Developing a Query-API for toml-query

February 4, 2018

For one of my other projects (yes, imag), I developed a query library for TOML. I currently am planning a new feature for it: A query API which can be used to execute prepared queries on a given TOML document.

But let me start with the basics!

What is TOML?

“TOML” stands for “Tom's Obvious, Minimal Language” and is somewhat similar to JSON, though is highly readable and easy to understand. It is mainly used for configuration files in the Rust community, I use it as header format for imag store entries and as configuration file format for imag, for example.

A mini TOML file looks like this:

[table]
key = "value"
[table.subtable]
key = ["another value in an array"]

What does 'toml-query' do?

toml-query, the library I developed, is actually an extension. It extends the toml-rs library, which is a serde based library for the TOML data format. Serde is the serialization/deserialization framework in the rust ecosystem. Thus, toml-rs is a frontend to that framework to work with the file format.

Because serde is such an amazing tool, one can write code like this:

[derive(Serialize, Deserialize)]
struct Foo {
  integer: i32,
  string: String
}

to get a struct which can be serialized to and deserialized from TOML with minimal effort in Rust:

extern crate serde;
#[macro_use] extern crate serde_derive;
extern crate toml;

#[derive(Serialize, Deserialize)]
struct Foo {
    integer: i32,
    string: String,
}

fn main() {
    let foo = Foo {
        integer: 15,
        string: String::from("Hello world!"),
    };

    let serialized = toml::to_string(&foo).unwrap(); // here is magic!
    let text = r#"integer = 15
string = "Hello world!"
"#;
    assert_eq!(text, serialized);
}

(this piece of code can be executed with the playground).

The resulting TOML can, of course, be deserialized back to an instance of Foo. That's really neat if you want to read your configuration file, because you simply have to write a struct which describes the variables your configuration file should have and let toml-rs and serde do the magic of failure-free deserialization. If an error happens, for example a key is not there, the deserialization fails and you can forward the error to your user, for example.

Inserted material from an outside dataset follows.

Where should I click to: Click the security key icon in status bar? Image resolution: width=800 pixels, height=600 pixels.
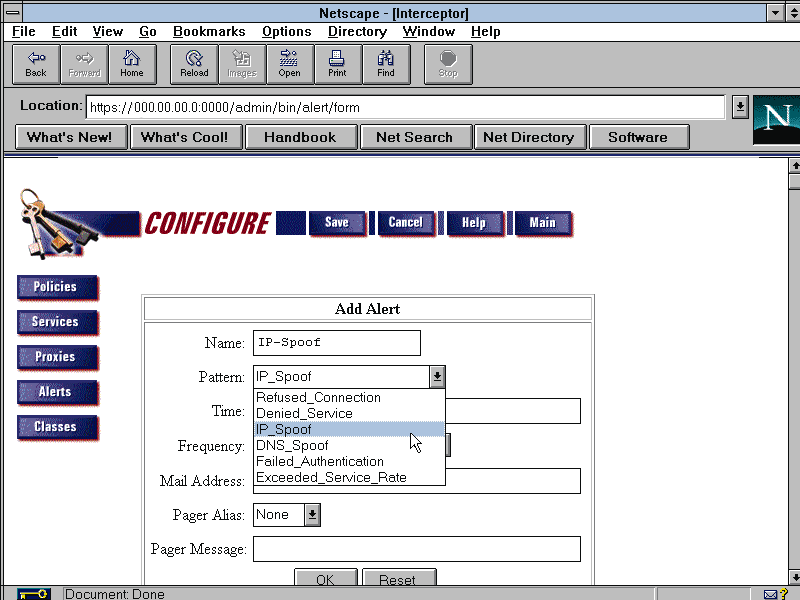coord(32,593)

But what happens if you have a really complex configuration file? What if you don't know, at build time of your program, what your configuration file looks like? What if you have things that are allowed to go wrong and you have to very precisely catch errors and handle them individually? Then, this awesomeness becomes complicated.

That's why I wrote toml-query. It helps you maintain a real CRUD (Create-Read-Update-Delete) workflow on TOML documents. For example, when reading your toml document into memory and into toml-rs structures, you can then read and write specific values by their path:

extern crate serde;
extern crate toml;
extern crate toml_query;

fn main() {
    let text = r#"integer = 15
string = "Hello world!"
"#;
    let toml : toml::Value = toml::de::from_str(text).unwrap();
    let int = toml.read("integer") {
        Ok(Some(&Value::Integer(i))) => i,
        Ok(Some(_)) => panic!("Type error: Not an integer!"),
        Ok(None)    => panic!("Key 'integer' missing"),
        Err(e)      => panic!("Error reading TOML document: {:?}", e);
    }
}

The upper code example reads the TOML document into a Value (which is a datatype provided by toml-rs) and then read()s the value at "integer". This read operation is done via the “path” to the value, and of course this path is not only a string. Things like "table.subtable.value" are possible. Array indexes are possible. This works with several CRUD operations: Reading values, writing values and creating intermediate “tables” or “arrays” if they are not already created, updating values and of course also deleting values.

Why a Query-API?

The things I explained above are entirely CRUD functionality things. There is no “query” thing here.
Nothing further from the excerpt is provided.